■ 文書の抜粋 ■
セグメントの名称 | 受注高(千円) | 前年同期比(%) | 受注残高(千円) | 前年同期比(%) |
HomeIT事業 | 9,819,065 | 170.2 | 619,434 | 355.0 |
(注)1.上記の金額には、消費税等は含まれておりません。
2.当連結会計年度において、受注実績に著しい変動がありました。これは、主に主要顧客からの受注が、新規物件、既存物件ともに大幅に増加したことによるものであり、これに伴いHomeIT事業における販売実績も著しく増加しております。
c.販売実績
当連結会計年度における販売実績は、次のとおりであります。
セグメントの名称 | 販売高(千円) | 前年同期比(%) |
HomeIT事業 | 10,263,396 | 175.0 |
不動産事業 | 634,370 | 134.7 |
(注)1.セグメント間取引については相殺消去しております。
2.最近2連結会計年度の主な販売先別の販売実績及び当該販売実績の総販売実績に対する割合は、次のとおりであります。
販売先 | 前連結会計年度 (自 2017年4月1日 至 2018年3月31日) | 当連結会計年度 (自 2018年4月1日 至 2019年3月31日) | ||
販売高(千円) | 割合(%) | 販売高(千円) | 割合(%) | |
D.U-NET株式会社 | 2,767,570 | 43.6 | 4,877,322 | 44.7 |
大東建託株式会社 | 446,692 | 7.0 | 990,020 | 9.1 |
大東建託パートナーズ株式会社 | 32,027 | 0.5 | 244,839 | 2.2 |
3.上記の金額には、消費税等は含まれておりません。

■ 提供情報 ■
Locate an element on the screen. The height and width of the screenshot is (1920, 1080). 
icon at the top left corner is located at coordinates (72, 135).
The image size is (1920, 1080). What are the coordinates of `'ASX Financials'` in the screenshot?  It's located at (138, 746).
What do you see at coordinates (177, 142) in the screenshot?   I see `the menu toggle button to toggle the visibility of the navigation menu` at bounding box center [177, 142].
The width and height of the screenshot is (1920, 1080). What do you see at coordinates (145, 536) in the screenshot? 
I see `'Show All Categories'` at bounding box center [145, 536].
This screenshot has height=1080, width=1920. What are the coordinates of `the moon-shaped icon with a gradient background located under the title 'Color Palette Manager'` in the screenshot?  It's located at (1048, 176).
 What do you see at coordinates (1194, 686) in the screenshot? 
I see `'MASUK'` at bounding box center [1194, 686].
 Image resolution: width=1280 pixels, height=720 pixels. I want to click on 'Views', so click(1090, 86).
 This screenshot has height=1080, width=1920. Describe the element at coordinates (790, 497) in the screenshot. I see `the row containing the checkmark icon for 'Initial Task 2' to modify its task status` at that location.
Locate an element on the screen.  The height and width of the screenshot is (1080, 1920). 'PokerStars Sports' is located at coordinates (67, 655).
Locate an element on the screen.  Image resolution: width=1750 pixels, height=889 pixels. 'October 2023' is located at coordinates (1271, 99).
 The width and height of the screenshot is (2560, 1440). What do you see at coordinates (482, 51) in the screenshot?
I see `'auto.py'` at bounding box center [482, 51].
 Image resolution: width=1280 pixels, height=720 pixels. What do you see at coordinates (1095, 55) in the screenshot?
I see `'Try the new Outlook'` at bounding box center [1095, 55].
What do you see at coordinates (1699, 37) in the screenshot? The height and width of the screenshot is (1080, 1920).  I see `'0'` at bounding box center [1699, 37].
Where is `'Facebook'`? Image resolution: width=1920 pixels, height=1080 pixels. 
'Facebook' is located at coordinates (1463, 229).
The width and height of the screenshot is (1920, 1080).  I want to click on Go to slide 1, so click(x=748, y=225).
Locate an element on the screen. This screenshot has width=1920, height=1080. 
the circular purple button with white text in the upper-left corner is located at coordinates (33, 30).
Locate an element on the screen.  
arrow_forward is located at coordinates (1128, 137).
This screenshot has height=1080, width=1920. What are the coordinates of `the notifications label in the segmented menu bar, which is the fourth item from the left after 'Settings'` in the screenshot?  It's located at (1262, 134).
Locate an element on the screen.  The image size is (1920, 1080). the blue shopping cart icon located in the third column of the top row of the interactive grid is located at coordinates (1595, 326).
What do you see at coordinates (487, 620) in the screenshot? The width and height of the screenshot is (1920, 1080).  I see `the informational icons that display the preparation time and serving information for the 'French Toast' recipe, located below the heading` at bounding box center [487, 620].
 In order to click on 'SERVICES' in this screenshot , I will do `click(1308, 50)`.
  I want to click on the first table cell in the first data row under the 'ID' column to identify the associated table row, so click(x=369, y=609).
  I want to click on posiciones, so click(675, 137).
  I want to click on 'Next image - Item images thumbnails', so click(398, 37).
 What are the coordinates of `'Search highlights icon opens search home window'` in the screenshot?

■ やること ■
1) 受注・販売実績の抜粋によると、当連結会計年度に受注実績が著しく変動した主な理由は何ですか。
2) 受注・販売実績の抜粋を、最後の文の後から書き継いでください。
エントリーは使わなくてかまいません。

■ 回答 ■
1) 主要顧客からの受注が、新規物件、既存物件ともに大幅に増加したためです。

2)
(2)経営者の視点による経営成績等の状況に関する分析・検討内容
経営者の視点による当社グループの経営成績等の状況に関する認識及び分析・検討内容は次のとおりであります。
なお、文中における将来に関する事項は、当連結会計年度末現在において判断したものであり、将来に関する事項には、不確実性を内在しており、あるいはリスクを含んでいるため、将来生ずる実際の結果と異なる可能性を含んでおりますので、ご留意ください。
① 重要な会計方針及び見積り
当社グループの連結財務諸表は、わが国において一般に公正妥当と認められている会計基準に基づき作成されております。この連結財務諸表の作成にあたりまして、決算日における資産・負債の報告数値、報告期間における収益・費用の報告数値に影響を与える見積りは、主にのれん、貸倒引当金、繰延税金資産であり、継続して評価を行っております。
② 財政状態の分析
当連結会計年度末における資産合計につきましては、売上高の増加による売掛金1,148,633千円の増加、現金及び預金730,010千円増加により、前連結会計年度末に比べ3,175,508千円増加し、7,921,569千円となりました。
負債につきましては、社債の償還200,000千円等があったものの、リース債務1,137,798千円の増加や仕入の増加による支払手形及び買掛金363,017千円の増加等により、負債合計は前連結会計年度末に比べ2,532,964千円増加し、5,693,444千円となりました。
純資産につきましては、親会社株主に帰属する当期純利益が684,315千円となったこと等により、2,228,125千円となりました。
この結果、自己資本比率は28.1%となっております。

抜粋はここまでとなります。